A home owner in the Art District goes all out.

A home owner in the Art District goes all out.

Explosions of color emerge against the industrial back splash of the city. Denver is undergoing a street-art revolution. Inspired by Banksy and other street artists with purpose, sanctioned murals are blooming all over town. Graffiti is raw artistic expression that can transform the practical into the spectacular.

Street art culture has come a long way from its taboo roots. It is an “illegal” art form, evoking thoughts of renegade Rembrandts and criminal Picassos. It’s no wonder that graffiti has evolved into a powerful political and social statement. In one sentence: If you don’t want us to write on walls, stop building them.

Over the next few weeks, I’ll be exploring the best graffiti Denver has to offer.

The first place on my list is the Santa Fe Art District. This entire neighborhood in south Denver is a diamond in the rough. It is the artists Mecca and offers inspiration at every turn. Proof that graffiti sub-culture is not just accepted in the Mile High city, but praised.

The Santa Fe Art District

The area between 1st and 10th on Santa Fe known as the Art District boasts some of the most unique graffiti in the state. Most pieces are done by local artists who work in the studios lining the street. All types of private studios can be found—from high art to living art—within this 9 block stretch.
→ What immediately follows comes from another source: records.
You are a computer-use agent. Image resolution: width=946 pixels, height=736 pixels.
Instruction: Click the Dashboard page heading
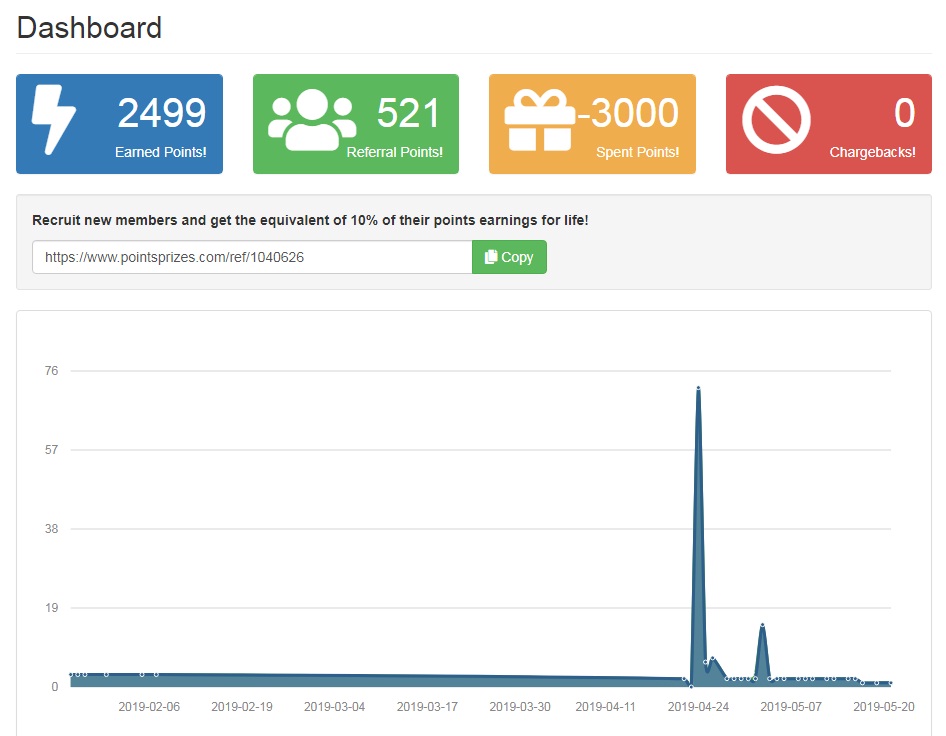(89, 27)
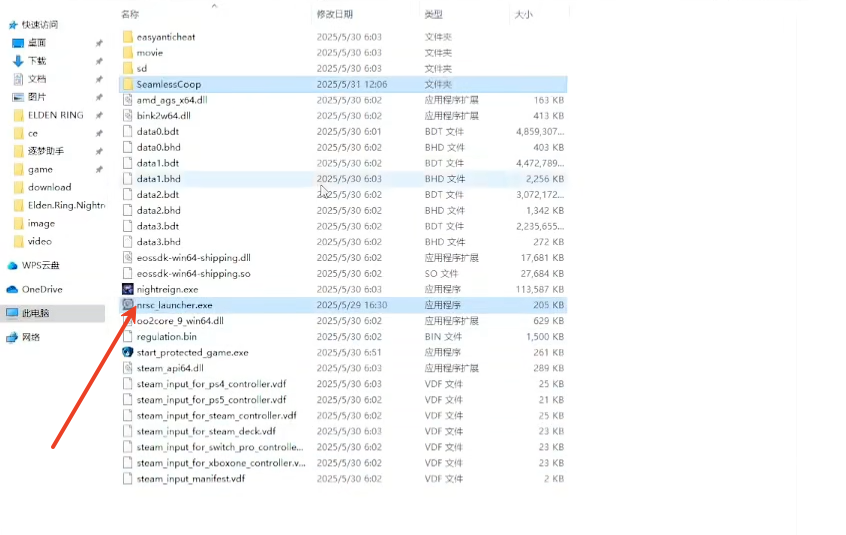Click the amd_ags_x64.dll file icon
This screenshot has height=535, width=846.
coord(127,100)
This abundance of studios means that the building owners encourage the paintings. Approval is a God send for street artists. Instead of unsanctioned graffiti that gets painted over, the pieces are constantly being added to. This layering of new and old street art is what makes the Art District so unique. Murals, wheat pastes, tags, photographs, and quotes line alley ways and climb building walls.Mickey Mouse/George W. Bush Homage

Some are graphic inspired, like this brilliant George W. Bush/Mickey Mouse homage. It reads more like a political statement on capitalism than street art. It also illuminates the act of graffiti as a form of protest. The complexity, striking colors, and use of new and old styles all add to the pieces meaning.  I actually stared at this painting for a few hours, editing the photo, before I saw the birds layered in the background. It is haunting and somehow light-hearted in rhetoric. The same brilliant series of artists have covered the entire building with stunning, life-like portraits.

As you continue down each block, the graffiti contradicts itself in style and meaning. Some messages are urgent and political, while other tags are minimalist in design. I love this area because every artist’s perspective is accounted for.

Portrait in the Art District

Wondering when the best time is to visit the Art District? Check out the studio open-door evening First Friday. It lands on July 5th of this month. The Art District galleries each have their own themed shows and open doors to the public beginning around 6 pm. Some studios even serve food and drink. The shows feature amazing art as the streets buzz with excitement and energy.

For more photos of my adventure in the Art District, check out the Concrete Canvas Gallery. Search the hash tag #303graffiti on Instagram for a growing compilation of all the graffiti masterpieces seen around Denver.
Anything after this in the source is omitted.